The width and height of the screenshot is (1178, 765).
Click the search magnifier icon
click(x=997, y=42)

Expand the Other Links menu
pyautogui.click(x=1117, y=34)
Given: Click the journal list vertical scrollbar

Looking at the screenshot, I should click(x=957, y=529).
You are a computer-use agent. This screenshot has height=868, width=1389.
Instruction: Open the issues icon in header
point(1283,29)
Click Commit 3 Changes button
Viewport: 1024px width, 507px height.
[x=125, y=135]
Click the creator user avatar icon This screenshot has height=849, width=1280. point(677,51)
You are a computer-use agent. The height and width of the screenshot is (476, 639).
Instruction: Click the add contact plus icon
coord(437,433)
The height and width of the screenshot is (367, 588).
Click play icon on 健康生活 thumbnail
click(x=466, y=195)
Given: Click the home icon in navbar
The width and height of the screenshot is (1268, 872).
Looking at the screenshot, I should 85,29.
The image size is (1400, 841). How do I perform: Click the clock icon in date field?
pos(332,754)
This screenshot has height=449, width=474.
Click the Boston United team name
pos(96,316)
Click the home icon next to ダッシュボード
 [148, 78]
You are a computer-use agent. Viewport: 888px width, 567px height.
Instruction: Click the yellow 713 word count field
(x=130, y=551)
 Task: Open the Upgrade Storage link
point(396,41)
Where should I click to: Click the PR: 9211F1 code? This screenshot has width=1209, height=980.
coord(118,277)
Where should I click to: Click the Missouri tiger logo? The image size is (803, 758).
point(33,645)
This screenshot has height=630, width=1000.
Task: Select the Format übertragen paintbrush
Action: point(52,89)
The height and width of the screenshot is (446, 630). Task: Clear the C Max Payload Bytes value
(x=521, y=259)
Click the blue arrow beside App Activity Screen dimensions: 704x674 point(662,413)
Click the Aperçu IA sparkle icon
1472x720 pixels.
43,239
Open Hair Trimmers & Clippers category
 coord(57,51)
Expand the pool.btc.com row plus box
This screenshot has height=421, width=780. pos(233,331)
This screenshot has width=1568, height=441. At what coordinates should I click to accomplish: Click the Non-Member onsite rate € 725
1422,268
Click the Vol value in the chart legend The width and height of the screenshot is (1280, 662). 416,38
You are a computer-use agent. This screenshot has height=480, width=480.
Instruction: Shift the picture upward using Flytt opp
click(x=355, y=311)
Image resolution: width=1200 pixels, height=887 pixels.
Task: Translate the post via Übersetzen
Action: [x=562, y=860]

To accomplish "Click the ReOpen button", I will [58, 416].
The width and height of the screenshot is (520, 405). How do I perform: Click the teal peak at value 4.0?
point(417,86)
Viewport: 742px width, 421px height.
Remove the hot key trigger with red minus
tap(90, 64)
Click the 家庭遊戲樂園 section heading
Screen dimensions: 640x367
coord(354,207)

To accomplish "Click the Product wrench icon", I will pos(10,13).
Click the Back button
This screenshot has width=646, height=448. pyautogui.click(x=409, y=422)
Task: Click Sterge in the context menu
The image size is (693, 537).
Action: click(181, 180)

* * * * *

→ Task details
With "will" as the search string, filter the records and return each line that has it.

→ Solution to this problem
To accomplish "Click the ReOpen button", I will [58, 416].
To accomplish "Click the Product wrench icon", I will pos(10,13).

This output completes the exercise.